Message-ID: <3d7901f0-6b06-89a9-d841-738d2a8307ec@gmail.com>
Date: 2018-09-19T14:03:35Z
From: Ben Bolker
Subject: Bias in R's random integers?
In-Reply-To: <CAARY7khVi==mZs5o_8fZkTUDDuY-ABwE=gA45COX7qbRgBLhsg@mail.gmail.com>

On 2018-09-19 09:40 AM, David Hugh-Jones wrote:
> On Wed, 19 Sep 2018 at 13:43, Duncan Murdoch <murdoch.duncan at gmail.com>
> wrote:
> 
>>
>> I think the analyses are correct, but I doubt if a change to the default
>> is likely to be accepted as it would make it more difficult to reproduce
>> older results.
> 
> 
> I'm a bit alarmed by the logic here. Unbiased sampling seems basic for a
> statistical language.
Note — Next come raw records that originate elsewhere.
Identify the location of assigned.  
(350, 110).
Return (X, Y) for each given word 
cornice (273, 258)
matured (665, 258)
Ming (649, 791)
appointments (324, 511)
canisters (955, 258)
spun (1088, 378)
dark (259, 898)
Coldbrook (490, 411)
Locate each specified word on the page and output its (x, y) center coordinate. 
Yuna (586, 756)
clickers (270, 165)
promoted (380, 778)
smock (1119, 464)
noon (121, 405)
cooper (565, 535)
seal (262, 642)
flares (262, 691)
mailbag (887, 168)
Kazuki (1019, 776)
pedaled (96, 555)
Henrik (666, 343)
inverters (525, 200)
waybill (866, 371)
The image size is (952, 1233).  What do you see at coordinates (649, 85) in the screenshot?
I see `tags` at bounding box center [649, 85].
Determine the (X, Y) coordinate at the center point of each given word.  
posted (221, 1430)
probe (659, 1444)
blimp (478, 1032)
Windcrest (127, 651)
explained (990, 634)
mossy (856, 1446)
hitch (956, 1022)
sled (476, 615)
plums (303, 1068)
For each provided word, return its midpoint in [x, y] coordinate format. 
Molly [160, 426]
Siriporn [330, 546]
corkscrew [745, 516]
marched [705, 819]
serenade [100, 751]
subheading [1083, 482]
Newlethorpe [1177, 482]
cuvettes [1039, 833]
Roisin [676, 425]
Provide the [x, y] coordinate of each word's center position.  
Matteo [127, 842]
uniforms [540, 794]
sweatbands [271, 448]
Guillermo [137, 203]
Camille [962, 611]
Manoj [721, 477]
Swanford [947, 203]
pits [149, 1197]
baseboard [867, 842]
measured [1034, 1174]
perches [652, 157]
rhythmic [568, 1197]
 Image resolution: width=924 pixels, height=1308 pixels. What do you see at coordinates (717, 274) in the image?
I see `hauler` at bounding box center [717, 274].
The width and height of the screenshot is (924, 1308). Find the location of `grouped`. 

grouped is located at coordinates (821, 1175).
As a consumer of R I'd like to think that e.g. my
> bootstrapped p values are correct.
> Surely if the old results depend on the biased algorithm, then they are
> false results?
> 

   Balancing backward compatibility and correctness is a tough problem
here.  If this goes into base R, what's the best way to do it?  What was
the protocol for migrating away from the "buggy Kinderman-Ramage"
generator, back in the day?   (Version 1.7 was sometime between 2001 and
2004).

  I couldn't find the exact commit in the GitHub mirror: this is related ...

https://github.com/wch/r-source/commit/7ad3044639fd1fe093c655e573fd1a67aa7f55f6#diff-dbcad570d4fb9b7005550ff630543b37



===
?normal.kind? can be ?"Kinderman-Ramage"?, ?"Buggy
     Kinderman-Ramage"? (not for ?set.seed?), ?"Ahrens-Dieter"?,
     ?"Box-Muller"?, ?"Inversion"? (the default), or ?"user-supplied"?.
     (For inversion, see the reference in ?qnorm?.)  The
     Kinderman-Ramage generator used in versions prior to 1.7.0 (now
     called ?"Buggy"?) had several approximation errors and should only
     be used for reproduction of old results.